Working to overcome the global impact of neglected tropical diseases
World Health Organization: 2010

Despite lack of resources, activities undertaken to mitigate the impact of neglected tropical diseases are so far producing unprecedented results, according to this report. It points to a number of successes: treatment with preventive chemotherapy reached 670 million people in 2008, while dracunculiasis, also called guinea worm disease, is on course to becoming first disease eradicated not by a vaccine, but by health education and behaviour change. Reported cases of sleeping sickness have also dropped to their lowest level in 50 years. The report notes opportunities for strengthening delivery systems, such as by targeting primary schools to treat millions of children for schistosomiasis and helminthiasis in Africa. In addition, better co-ordination is argued to be needed, such as with veterinary public health and to respond to changing disease patterns resulting from climate change and environmental factors.

Access challenges in TB, ART and maternal health services: Phase 1 results: Researching Equity in Access to Health Care Project
University of the Witwatersrand Centre for Health Policy: August 2009

This report provides highlights of the findings of the phase 1 Researching Equity in Access to Health Care (REACH) project, completed in 2009. REACH aims to document levels of and inequities in access, according to socio-economic status, gender, and urban/rural status, within the public health system for three services: maternal health (focusing on emergency and specialised needs at the time of delivery), tuberculosis (TB) care, and antiretroviral therapy. Detailed case studies were undertaken in various parts of South Africa. During 2008 and 2009, the REACH project undertook exit interviews with approximately 4,000 adult (+18 years) users of TB, HIV and maternal health services, carried out quality of care assessments in fifty health facilities, and analysed secondary data from a variety of sources to establish the socio-economic profile of facility catchment populations. The project found that considerably greater access barriers are experienced by rural compared to urban communities, with respect to distance, time, costs and staff attitudes. Rural women experience large health cost burdens during their pregnancy and at the time of delivery, and coverage by a minimum package of antenatal care is still inadequate. TB services were found to be more accessible than anti-retroviral therapy services in all dimensions of availability, affordability and acceptability. The report also notes there was considerable local variation in nature of services (e.g. home visits) and policies (e.g. birth companions).
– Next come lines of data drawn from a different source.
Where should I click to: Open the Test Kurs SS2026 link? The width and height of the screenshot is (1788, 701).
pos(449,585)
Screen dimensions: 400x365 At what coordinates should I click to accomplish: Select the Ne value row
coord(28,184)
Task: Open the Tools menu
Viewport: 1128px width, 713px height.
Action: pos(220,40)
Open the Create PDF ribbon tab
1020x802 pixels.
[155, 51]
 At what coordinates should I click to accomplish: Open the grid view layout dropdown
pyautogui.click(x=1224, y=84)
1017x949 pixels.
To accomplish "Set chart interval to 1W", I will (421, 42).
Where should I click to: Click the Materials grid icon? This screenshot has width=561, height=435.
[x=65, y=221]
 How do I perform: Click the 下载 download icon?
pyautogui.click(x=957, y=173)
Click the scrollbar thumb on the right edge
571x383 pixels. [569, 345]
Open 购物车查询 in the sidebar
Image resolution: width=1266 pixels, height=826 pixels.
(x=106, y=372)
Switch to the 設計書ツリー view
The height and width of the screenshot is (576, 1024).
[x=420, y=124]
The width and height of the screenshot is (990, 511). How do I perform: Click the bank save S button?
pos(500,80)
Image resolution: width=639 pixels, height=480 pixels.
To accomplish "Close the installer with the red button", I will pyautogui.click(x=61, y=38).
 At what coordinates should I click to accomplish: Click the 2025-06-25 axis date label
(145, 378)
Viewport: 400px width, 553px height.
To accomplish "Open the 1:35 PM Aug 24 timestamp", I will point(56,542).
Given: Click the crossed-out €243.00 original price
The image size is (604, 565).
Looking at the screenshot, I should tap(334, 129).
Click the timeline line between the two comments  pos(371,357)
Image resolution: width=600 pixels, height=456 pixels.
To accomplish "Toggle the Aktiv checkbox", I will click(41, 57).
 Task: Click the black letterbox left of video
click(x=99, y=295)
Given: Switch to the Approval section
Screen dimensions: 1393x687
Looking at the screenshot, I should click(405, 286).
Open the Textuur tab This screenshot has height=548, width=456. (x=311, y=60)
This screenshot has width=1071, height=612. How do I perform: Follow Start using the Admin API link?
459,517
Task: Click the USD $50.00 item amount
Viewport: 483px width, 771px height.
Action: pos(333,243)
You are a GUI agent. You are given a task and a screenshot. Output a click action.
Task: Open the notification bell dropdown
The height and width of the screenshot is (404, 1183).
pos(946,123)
Examining the ‘urban advantage’ in maternal health care in developing countries
Matthews Z, Channon A, Neal S, Osrin D, Madise N et al: PLoS Medicine 7(9), 14 September 2010

Although recent survey data make it possible to examine inequalities in maternal and newborn health care in developing countries, analyses have not tended to take into consideration the special nature of urban poverty. Using improved methods to measure urban poverty in 30 countries, this study found substantial inequalities in maternal and newborn health, and in access to health care. The ‘urban advantage’ is, for some, non-existent. The urban poor do not necessarily have better access to services than the rural poor, despite their proximity to services. There are two main patterns of urban inequality in developing countries: massive exclusion, in which most of the population do not have access to services, and urban marginalisation, in which only the poor are excluded. At a country level, these two types of inequality can be further subdivided on the basis of rural access levels. Inequity is not mandatory. Patterns of health inequality differ with context, and there are examples of countries with relatively small degrees of urban inequity. Women and their babies need to have access to care, especially around the time of birth. Different strategies to achieve universal coverage in urban areas are needed according to urban inequality typology, but the evidence for what works is restricted to a few case studies.